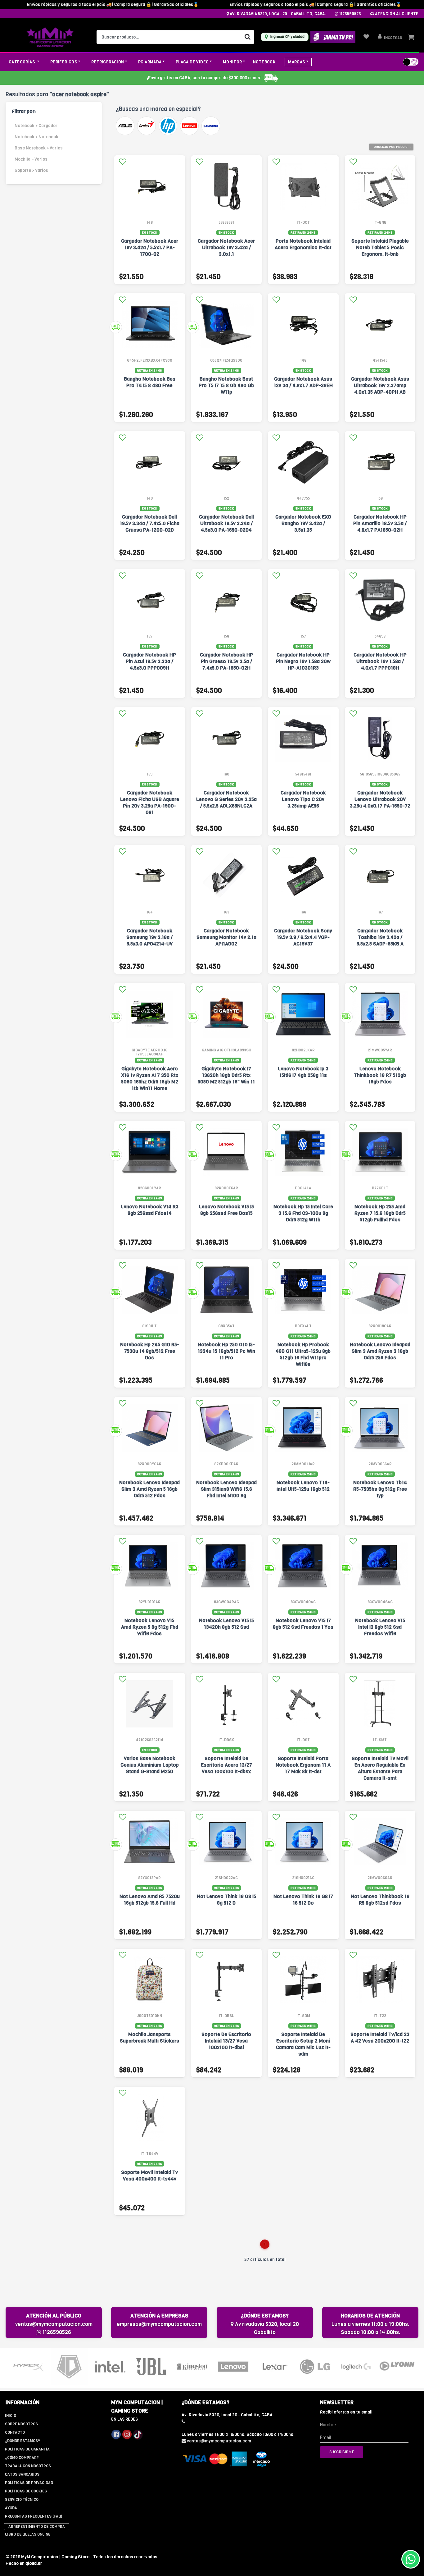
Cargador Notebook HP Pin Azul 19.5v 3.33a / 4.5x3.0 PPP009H (149, 661)
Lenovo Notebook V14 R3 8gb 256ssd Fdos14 (149, 1209)
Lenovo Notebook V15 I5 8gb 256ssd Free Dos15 (226, 1209)
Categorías (22, 62)
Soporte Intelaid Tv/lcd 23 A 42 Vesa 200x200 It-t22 (379, 2037)
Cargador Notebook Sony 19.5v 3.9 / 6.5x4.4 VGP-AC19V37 (303, 937)
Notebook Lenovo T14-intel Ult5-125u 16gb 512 (303, 1485)
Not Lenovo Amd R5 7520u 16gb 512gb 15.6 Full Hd (150, 1899)
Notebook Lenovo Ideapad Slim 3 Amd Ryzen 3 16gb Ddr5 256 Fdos (380, 1351)
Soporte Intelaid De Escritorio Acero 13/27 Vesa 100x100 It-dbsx (226, 1765)
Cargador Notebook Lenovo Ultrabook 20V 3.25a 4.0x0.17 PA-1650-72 (380, 799)
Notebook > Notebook (36, 137)
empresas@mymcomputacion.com (159, 2324)
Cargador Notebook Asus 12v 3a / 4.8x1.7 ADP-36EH (303, 382)
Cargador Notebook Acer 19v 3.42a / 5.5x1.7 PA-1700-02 (149, 247)
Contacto (15, 2432)
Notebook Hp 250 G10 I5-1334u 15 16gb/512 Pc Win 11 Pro (226, 1351)
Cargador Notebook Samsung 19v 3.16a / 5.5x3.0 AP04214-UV (149, 937)
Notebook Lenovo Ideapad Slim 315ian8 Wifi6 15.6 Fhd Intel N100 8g (226, 1489)
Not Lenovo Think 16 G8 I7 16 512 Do (303, 1899)
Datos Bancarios (22, 2474)
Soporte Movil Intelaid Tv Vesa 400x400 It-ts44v (149, 2175)
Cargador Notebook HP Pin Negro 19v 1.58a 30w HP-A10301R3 (303, 661)
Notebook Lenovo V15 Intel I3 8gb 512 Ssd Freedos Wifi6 (380, 1627)
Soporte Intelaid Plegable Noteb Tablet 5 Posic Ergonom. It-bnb (380, 247)
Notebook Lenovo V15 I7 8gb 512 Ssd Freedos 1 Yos (303, 1623)
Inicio (10, 2415)
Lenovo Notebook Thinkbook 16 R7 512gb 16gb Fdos (380, 1075)
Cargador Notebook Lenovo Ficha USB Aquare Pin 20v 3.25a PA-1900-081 (149, 802)
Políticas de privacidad (29, 2482)
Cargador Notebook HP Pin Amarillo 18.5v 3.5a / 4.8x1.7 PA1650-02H (380, 523)
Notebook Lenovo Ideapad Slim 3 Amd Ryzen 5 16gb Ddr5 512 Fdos (149, 1489)
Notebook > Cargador (36, 126)
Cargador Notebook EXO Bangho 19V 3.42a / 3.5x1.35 (303, 523)
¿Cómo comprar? (22, 2457)
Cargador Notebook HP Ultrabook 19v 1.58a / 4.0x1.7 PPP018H (380, 661)
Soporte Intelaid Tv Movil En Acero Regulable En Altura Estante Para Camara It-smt (380, 1768)
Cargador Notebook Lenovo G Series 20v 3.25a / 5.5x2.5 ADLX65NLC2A (226, 799)
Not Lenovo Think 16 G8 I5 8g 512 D (226, 1899)
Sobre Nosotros (21, 2424)
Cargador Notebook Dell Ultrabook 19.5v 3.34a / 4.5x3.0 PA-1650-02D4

------

Repeat all of the material above exactly, leaving out pictures.

Cargador Notebook HP Pin Azul 19.5v 3.33a / 4.5x3.0 PPP009H (149, 661)
Lenovo Notebook V14 R3 8gb 256ssd Fdos14 (149, 1209)
Lenovo Notebook V15 I5 8gb 256ssd Free Dos15 (226, 1209)
Categorías (22, 62)
Soporte Intelaid Tv/lcd 23 A 42 Vesa 200x200 It-t22 (379, 2037)
Cargador Notebook Sony 19.5v 3.9 / 6.5x4.4 VGP-AC19V37 (303, 937)
Notebook Lenovo T14-intel Ult5-125u 16gb 512 (303, 1485)
Not Lenovo Amd R5 7520u 16gb 512gb 15.6 Full Hd (150, 1899)
Notebook Lenovo Ideapad Slim 3 Amd Ryzen 3 16gb Ddr5 256 Fdos (380, 1351)
Soporte Intelaid De Escritorio Acero 13/27 Vesa 100x100 It-dbsx (226, 1765)
Cargador Notebook Lenovo Ultrabook 20V 3.25a 4.0x0.17 PA-1650-72 (380, 799)
Notebook > Notebook (36, 137)
empresas@mymcomputacion.com (159, 2324)
Cargador Notebook Asus 12v 3a / 4.8x1.7 ADP-36EH (303, 382)
Cargador Notebook Acer 19v 3.42a / 5.5x1.7 PA-1700-02 (149, 247)
Contacto (15, 2432)
Notebook Hp 250 G10 I5-1334u 15 16gb/512 Pc Win 11 Pro (226, 1351)
Cargador Notebook Samsung 19v 3.16a / 5.5x3.0 AP04214-UV (149, 937)
Notebook Lenovo Ideapad Slim 315ian8 Wifi6 15.6 Fhd Intel N100 8g (226, 1489)
Not Lenovo Think 16 G8 I7 16 512 Do (303, 1899)
Datos Bancarios (22, 2474)
Soporte Movil Intelaid Tv Vesa 400x400 It-ts44v (149, 2175)
Cargador Notebook HP Pin Negro 19v 1.58a 30w HP-A10301R3 (303, 661)
Notebook Lenovo V15 Intel I3 8gb 512 Ssd Freedos Wifi6 (380, 1627)
Soporte Intelaid Plegable Noteb Tablet 5 Posic Ergonom. It-bnb (380, 247)
Notebook Lenovo V15 I7 8gb 512 Ssd Freedos 1 Yos (303, 1623)
Inicio (10, 2415)
Lenovo Notebook Thinkbook 16 R7 512gb 16gb Fdos (380, 1075)
Cargador Notebook Lenovo Ficha USB Aquare Pin 20v 3.25a PA-1900-081 (149, 802)
Políticas de privacidad (29, 2482)
Cargador Notebook HP Pin Amarillo 18.5v 3.5a / 4.8x1.7 PA1650-02H (380, 523)
Notebook Lenovo Ideapad Slim 3 Amd Ryzen 5 16gb Ddr5 512 Fdos (149, 1489)
Notebook > Cargador (36, 126)
Cargador Notebook EXO Bangho 19V 3.42a / 3.5x1.35 (303, 523)
¿Cómo comprar? (22, 2457)
Cargador Notebook HP Ultrabook 19v 1.58a / 4.0x1.7 PPP018H (380, 661)
Soporte Intelaid Tv Movil En Acero Regulable En Altura Estante Para Camara It-smt (380, 1768)
Cargador Notebook Lenovo G Series 20v 3.25a / 5.5x2.5 ADLX65NLC2A (226, 799)
Not Lenovo Think 16 G8 I5 8g 512 D (226, 1899)
Sobre Nosotros (21, 2424)
Cargador Notebook Dell Ultrabook 19.5v 3.34a / 4.5x3.0 PA-1650-02D4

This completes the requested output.